# WNBA strike



## splash73 (Apr 13, 2003)

i have a question about the strike & union/league negotiations currently going on in the WNBA. how is it the WNBA can make all these demands when they're just being propped up (i.e. subsidized) by the NBA? it seems to me all stern has to do is say, you don't have a leg to stand on here, accept things the way they are or i plug on your league. (which is basically what he IS saying.) don't get me wrong, i'm not questioning whether having the WNBA is a good idea. it just seems like employees are only in a position to make demands of their company if those employees actually make a profit for their company (which the WNBA players currently don't). so why is stern even ENTERTAINING their demands?? somebody tell me what i'm missing here.


----------



## 3PeatComplete (Jul 11, 2002)

Does anyone here seriously actually care if they strike?


----------



## W1Z0C0Z (Jun 18, 2002)

You have the whole situation correct.

Stern is just giving them a chance to be smart and realize that they don't have any legs to stand on as you call it.

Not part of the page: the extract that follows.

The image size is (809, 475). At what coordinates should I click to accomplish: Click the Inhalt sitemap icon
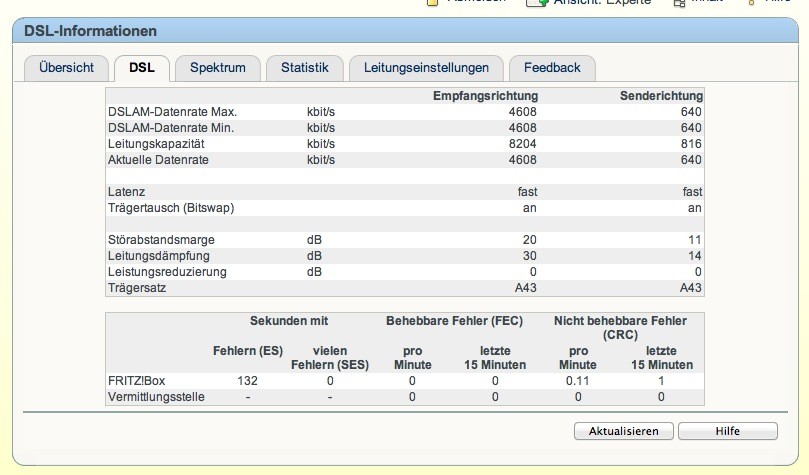pos(679,3)
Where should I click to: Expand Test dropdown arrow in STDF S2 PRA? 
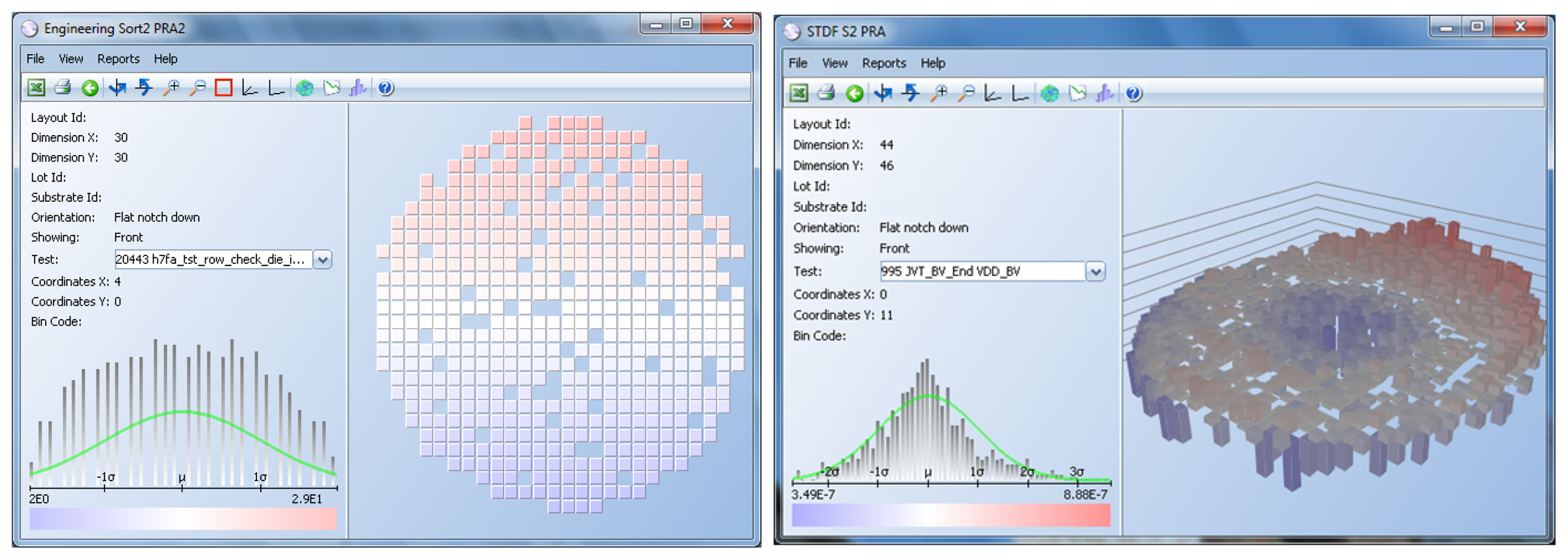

And the WNBA is a good thing to have.

Another main reason is probably that he doesn't want all the women groups jumping on him until he shows how wrong these women actually are by asking for more money when they don't deserve it yet.


----------



## King Alley (Mar 19, 2003)

I thought this was the NBA board? :uhoh:


----------



## NugzFan (Jul 26, 2002)

> Originally posted by <b>3PeatComplete</b>!
> Does anyone here seriously actually care if they strike?


blazeroutsider does! lol. 

exactly what im saying - the support and interest for the wnba is at an all time low. at first it was interesting but it wore out after a year or two. people just dont care about pro womens bball in this country. thats why the other womens league died. 

college womens bball does well in certain places.


----------



## tenkev (Jun 12, 2002)

Haha. A WNBA strike. Worst move ever.


----------